Simulation and Comparison of Pseudo-Plastic Fluids Flow in the Six Straight Blades Agitator

Pseudo-plastic fluids are vastly found in petrochemical and food processing engineering. A slight increase in the viscosity of pseudo-plastic fluids requires a large amount of torque to achieve the expected mixing, which in turn may lead to destruction of the mixing system. At the same time, due to the high viscosity, the mixing of pseudo-plastic fluids is usually carried out at low Reynolds number in laminar or the early transitional regime. To study the early transitional flow of the pseudo-plastic fluids in a Rushton turbine, both laminar model and large-eddy simulation (LES) were employed to investigate the characteristics of the flows. The carboxyl methyl cellulose (CMC) was chosen as the pseudo-plastic fluid because it was common and was vastly studied.

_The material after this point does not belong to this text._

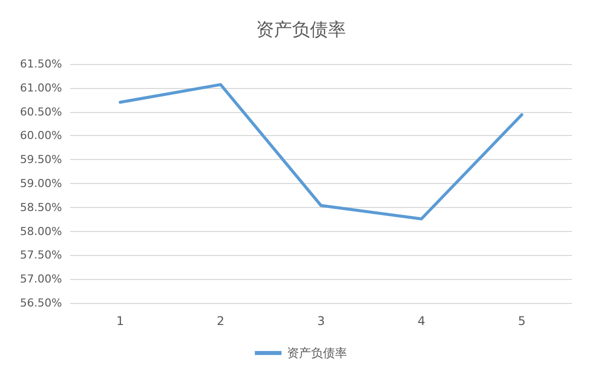  I want to click on y-tick-label: 57.00%, so click(41, 279). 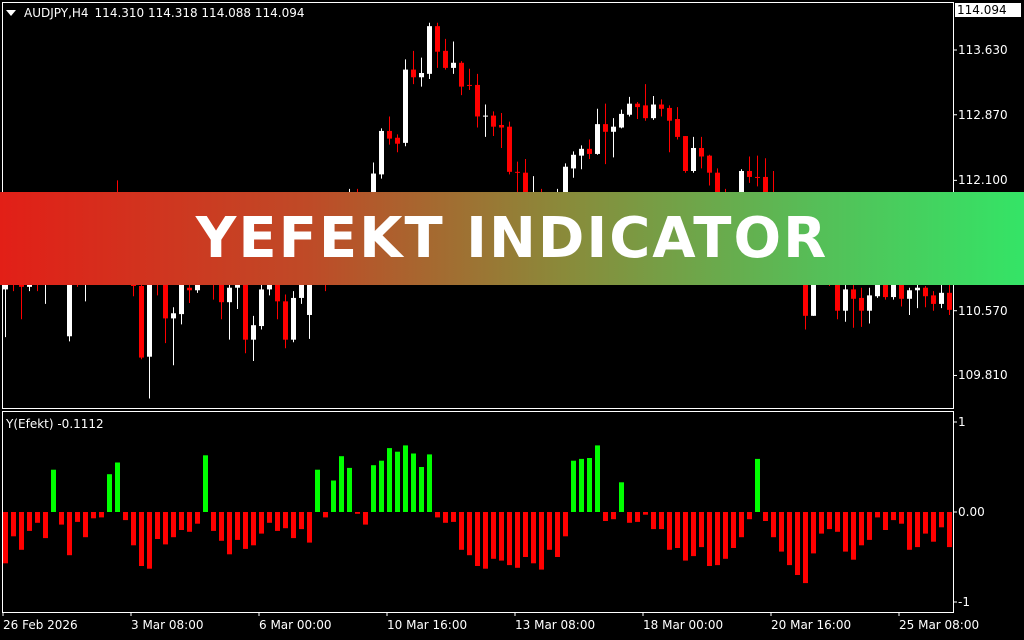 What do you see at coordinates (988, 10) in the screenshot?
I see `current-price-label: 114.094` at bounding box center [988, 10].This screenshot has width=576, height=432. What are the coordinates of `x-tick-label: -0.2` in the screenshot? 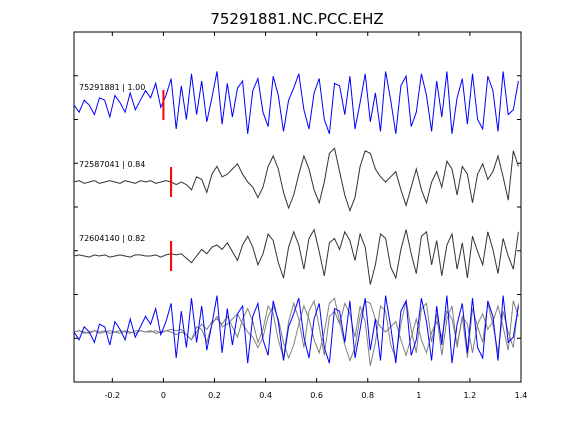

Some results of water flow were also included for the scaling of the mixer. Based on the validation of the numerical strategies, this paper focused on analyzing the fluctuation kinetic energy, power number and mixing time, and their dependences on the Reynolds number. Detailed analyses of the numerical results were carried out. It was found that as compared with water flow at the same Reynolds number, the flow of CMC had less fluctuation energy. Hence, in the mixing system, where the micro-mixing is important, the mixing efficiency of CMC is relatively low. Moreover, some operational suggestions regarding to different Reynolds numbers were proposed, which are expected to provide a reference for the mixing operations of similar pseudo-plastic fluids and thereby reduce the energy consumption. In case a relatively higher fluctuation kinetic energy is required to facilitate mixing, it is suggested to conduct the stirring operation at a Reynolds number of above 1 000, ensuring the flow in a transitional regime. In contrast, if the fluctuation kinetic energy is not necessary in a mixing system, in order to save power, it is better to operate the mixer at the Reynolds number in the range of between 50 and 600.